» **TEXT EXCERPT**
--- begin ---

# Opus Bikes.



## shawnt2012 (Jun 2, 2012)

Hey all, New here and just wanted some first hand experience on Opus bikes, Canadian members will probably be more familiar with them since they are Canadian made, But could not find a specific forum for them. My question is just overall quality of these bikes, I am looking at a 2011 Opus Strat 


Any suggestions? Price range is minimal ( $650 )


----------



## rafasancan (Jun 2, 2012)

I bought this year the new Opus Strat 2012 at 570$ and I must say I am really happy with it. I nearly do 50% of the time road biking and 50% mountain biking. Basically, I just switch from road to mountain biking when I find a trail on my way and that bike is perfect for that. The specs on it are decent. It's a 600$ bike, so don't expect to find the best components on it. The derailleurs work well, the suspension is really smooth (and the lock-out on it is REALLY useful for road biking). Also, as I go for long trips of road biking (150 km and more in one day) I put the handlebar on its lower position (so the aerodynamics are better), and I also have two sets of tires (slick tires and mountain bike tires) so when I go for road biking I put on my slick tires, and when I go for mountain biking I use the original tires coming on the bike. The brakes on it are good too, smooth and responsive. Last thing, but no the least, the handlebar is larger than usual because opus puts the large size handlebar for medium size bike and up. The advantage of this, is having a better control off road, the disadvantage is having a bigger air resistance when biking at high speed. 

When I bought it, I hesitated between the opus strat 2012 and the specialized hardrock disc 2012. The reason why I bought the opus is because I was more comfortable and stable. Both of them has similar specs, but the opus has a better suspension. Opus uses shimano and Specialized uses Sram (personnally I don't like the sram shifters). Also, after buying it I discovered that Opus is a bike company from Montreal and they are eco-friendly and they also build some bikes in Montreal. So, as I am from Montreal I was quite surprised to learn this lol

Anyway, before buying any bike, go to different bike shop and try them out to see which one is better for you.


----------



## shawnt2012 (Jun 2, 2012)

Thanks for the reply!, I was told by my local bike store that they were made ( some ) in Montreal, Canadian company etc, Which is pretty cool. It seems that we do the same type of riding so I think this bike is the perfect fit for myself, The Hard Rock is nice, but not 100% on the frame style and bit more on the price tag. Now did you get the 2012 Strat for 570$ on sale or something? Because if my local bike store is selling the 2011 model for 560$ then that's a bit silly!.

--- end ---

» **WHAT YOU WILL DO**
- A) Quote the Opus bikes thread word for word, starting with "Thanks for the" and going on through "a bit silly!.".
- B) Lay out the rows as a JSON list of strings, one per line, starting with the line containing "Given: Click into the Add filter search field" and going on through the line containing "click(38, 279)". Omit blank lines and leave out the pictures.
The rows that follow are unrelated to the Opus bikes thread.

» **GIVEN RECORDS**
--- begin ---

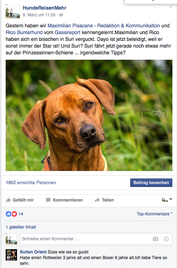Open the Gassireport page link

pos(67,32)

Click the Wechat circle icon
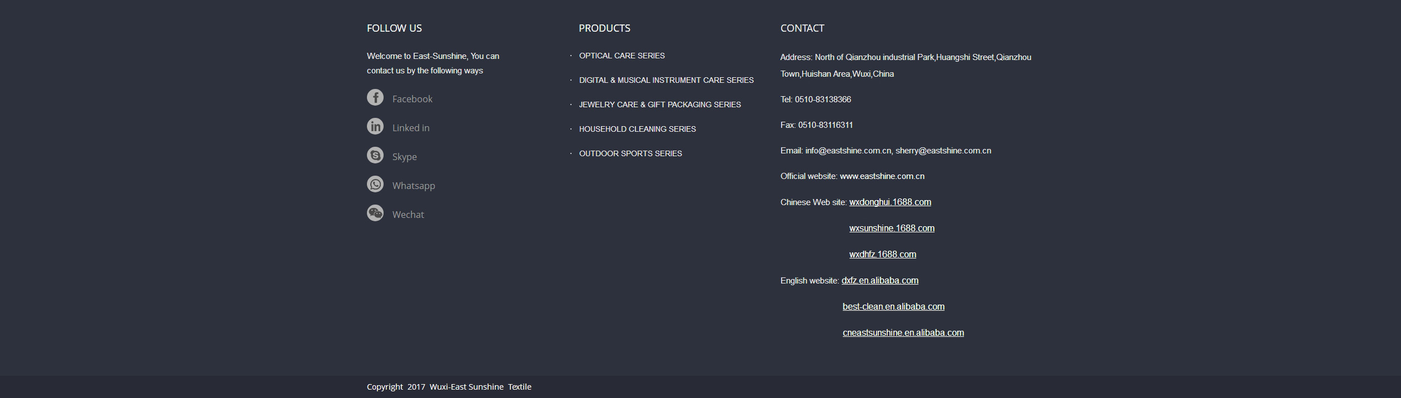375,213
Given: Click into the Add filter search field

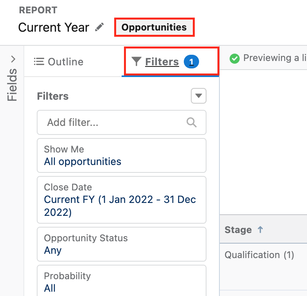Looking at the screenshot, I should coord(122,122).
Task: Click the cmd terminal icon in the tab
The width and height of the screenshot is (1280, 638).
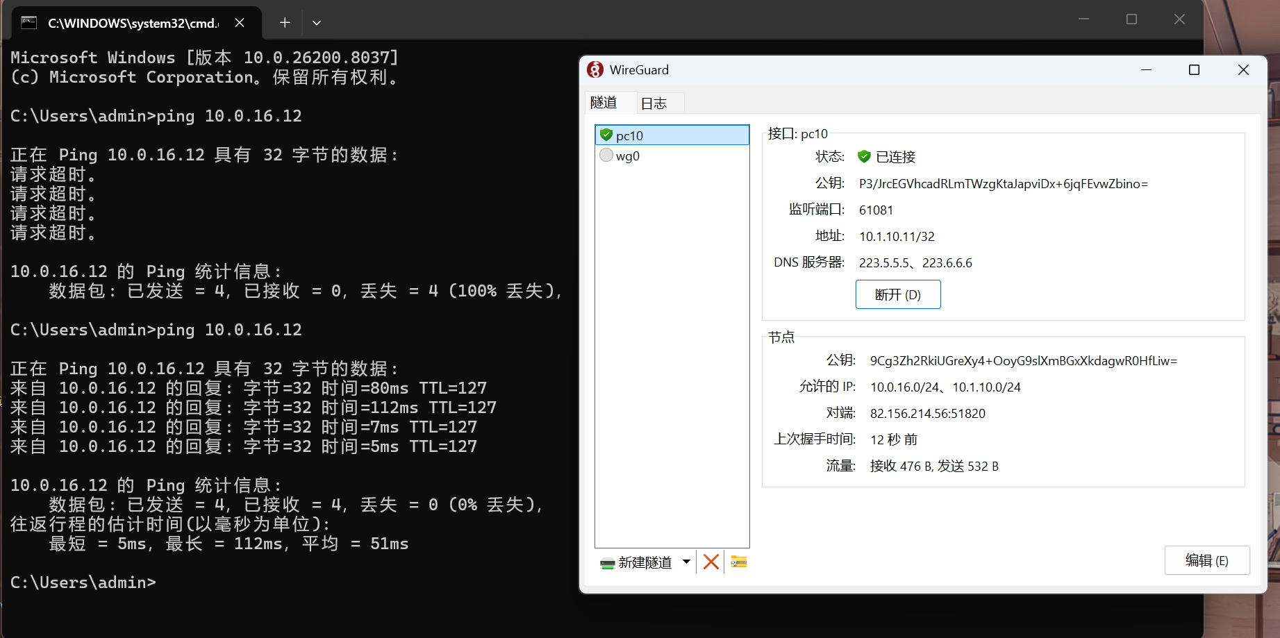Action: (x=29, y=23)
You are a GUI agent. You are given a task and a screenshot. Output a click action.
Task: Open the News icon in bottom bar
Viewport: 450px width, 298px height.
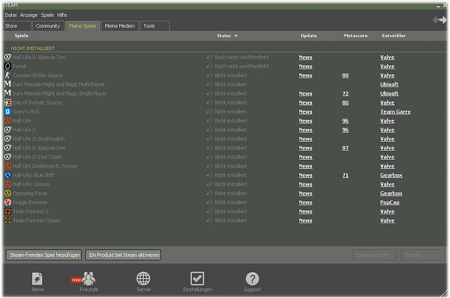click(38, 279)
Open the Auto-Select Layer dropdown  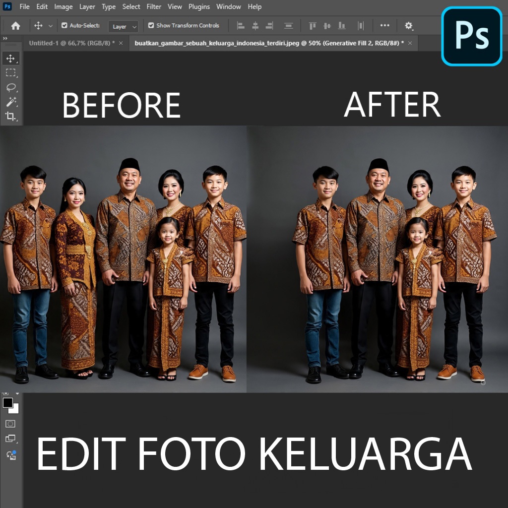[x=123, y=27]
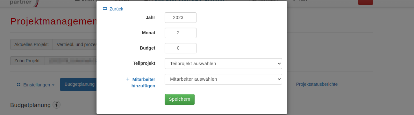Viewport: 414px width, 115px height.
Task: Expand the Teilprojekt auswählen dropdown
Action: click(223, 64)
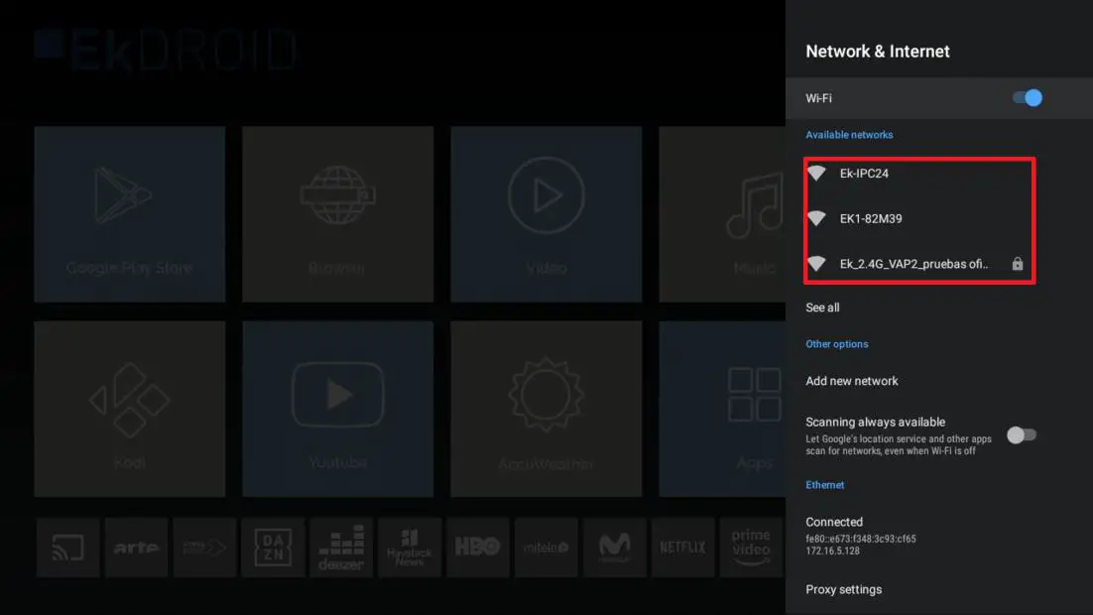Enable Scanning always available

click(x=1022, y=434)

--- end ---

» **SOLUTIONS**
- A)
Thanks for the reply!, I was told by my local bike store that they were made ( some ) in Montreal, Canadian company etc, Which is pretty cool. It seems that we do the same type of riding so I think this bike is the perfect fit for myself, The Hard Rock is nice, but not 100% on the frame style and bit more on the price tag. Now did you get the 2012 Strat for 570$ on sale or something? Because if my local bike store is selling the 2011 model for 560$ then that's a bit silly!.

- B)
[
  "Given: Click into the Add filter search field",
  "Looking at the screenshot, I should coord(122,122).",
  "Task: Click the cmd terminal icon in the tab",
  "The width and height of the screenshot is (1280, 638).",
  "Action: (x=29, y=23)",
  "You are a GUI agent. You are given a task and a screenshot. Output a click action.",
  "Task: Open the News icon in bottom bar",
  "Viewport: 450px width, 298px height.",
  "click(38, 279)"
]